今回は、自転車同士の事故で児童等・高齢者が怪我を負ってしまった場合の過失割合について書いていきます。
自転車同士の事故の過失割合は、2026年3月30日発行の「別冊判例タイムズ39 民事交通訴訟における過失相殺率の認定基準 全訂6版」に掲載されたことにより、基本の過失割合が明確になりました。
自転車同士の事故は道路上において対等な関係にあるもの同士の事故であるため、自動車同士の事故の基準と同様に考えられています。
もっとも、自転車の運転者が児童等または高齢者であり、事故で怪我を負った場合には、被害者保護の観点から、児童等または高齢者に有利に過失割合が修正されます。
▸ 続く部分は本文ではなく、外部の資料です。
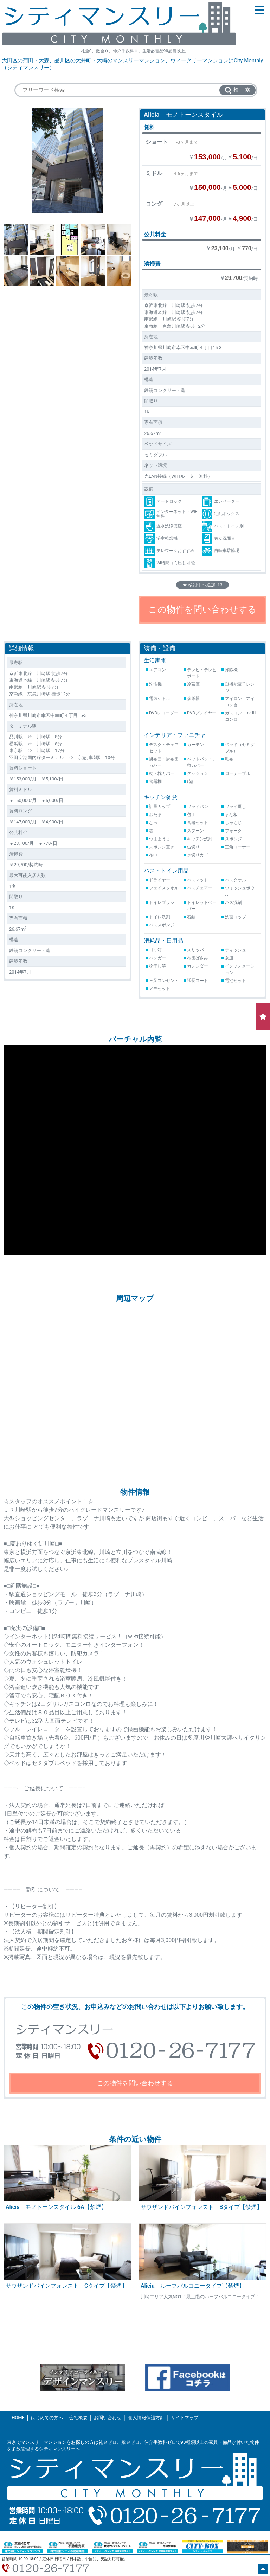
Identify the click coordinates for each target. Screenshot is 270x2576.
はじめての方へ (47, 2417)
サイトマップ (184, 2417)
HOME (18, 2417)
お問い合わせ (107, 2417)
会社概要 (78, 2417)
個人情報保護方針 (146, 2417)
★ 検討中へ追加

児童等とは、「児童」・「幼児」で、「児童」は6歳以上13歳未満の者、「幼児」は6歳未満の者をいいます。
高齢者は、おおむね70歳以上の者をいいます。
対向車同士の事故であれば、歩道以外の道路上の事故、歩道上の事故でも基本の過失割合は50:50になります。
歩道を通行しているということで5%過失が増えますが、法律上、児童、幼児、70歳以上の者は歩道通行可能とされているため、歩道上で若者と70歳以上の者がぶつかり双方怪我を負った場合、過失割合が35:65となる可能性があります。
自転車は原則として車道を走る必要があるものの、車道だと自動車との事故が発生する可能性が高まるため、自転車に乗る際は一層注意が必要だと考えます。